In so doing, we reflected on the limitations of the application of this framework, and frameworks in general. We argue that teaching and learning events are cultural performances that situate individuals in relation to, in this case, quantitative literacy. This allows us to explore how teaching and learning performances may or may not be constrained by curriculum and other statements of policy. However, the application of an analytical framework similarly situates the researcher in relation to the quantitative literacy event and is thus also performative in nature. A meta-frame, we argue, allows one to critically engage with the framework as performance. This is necessary because the introduction of new artefacts changes the nature of the performances produced. As such, these artefacts, including frameworks and other human and non-human actors, are significant protagonists within the performance of teaching and learning (Riveros and Viczko, 2015).
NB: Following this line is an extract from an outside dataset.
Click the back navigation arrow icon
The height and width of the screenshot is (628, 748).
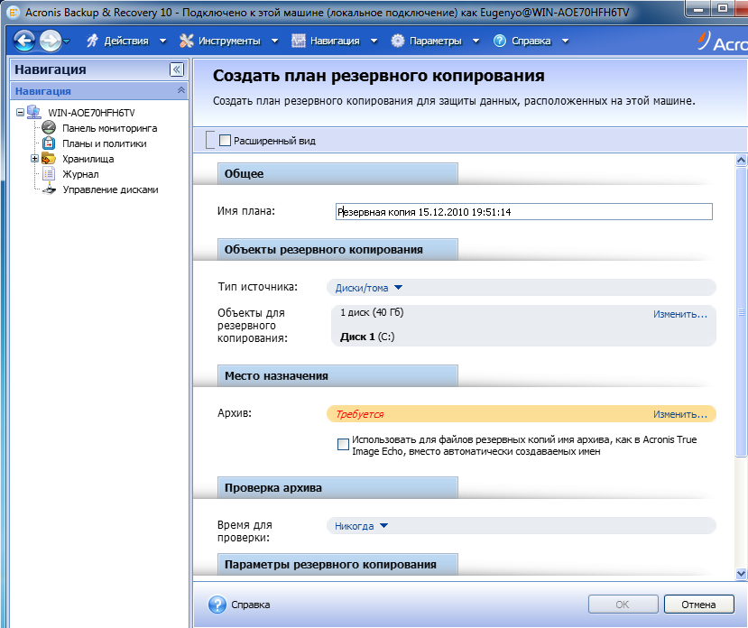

Contrary to the way they are often presented, frameworks and other such artefacts, are not mere ‘tools’ that simply and passively represent human endeavour; rather, they ‘fix’ human endeavour to particular points in time and space.

The implication of this is that the application of analytical frameworks for teaching and learning, or for assessment, or for curriculum design and development, is performative in nature, as has been shown to be the case with the framework applied herein, which is used within national benchmark testing in South Africa. Such frameworks exist in particular relation to lived teaching and learning experiences, and position teachers, learners, researchers and curriculum developers in particular ways. Frameworks thus fall short of speaking to teacher and learner experiences and we have argued that these need to be taken into account through the application of meta-frames. The meta-frame places teaching, learning and the framework in relation to each other and, we would argue, allows for constructive conversation around, for example, curriculum development. This is not an argument against frameworks; rather, it is an argument for consideration of how the application of frameworks (curricular, assessment, managerial, research) that predominate within institutions of higher education perform higher education in particular ways. The frameworks deployed within communities and institutions serve the purposes of those communities and institutions, but do not function outside of those communities. As such, it is important to consider what is excluded within such frameworks just as much as what is included.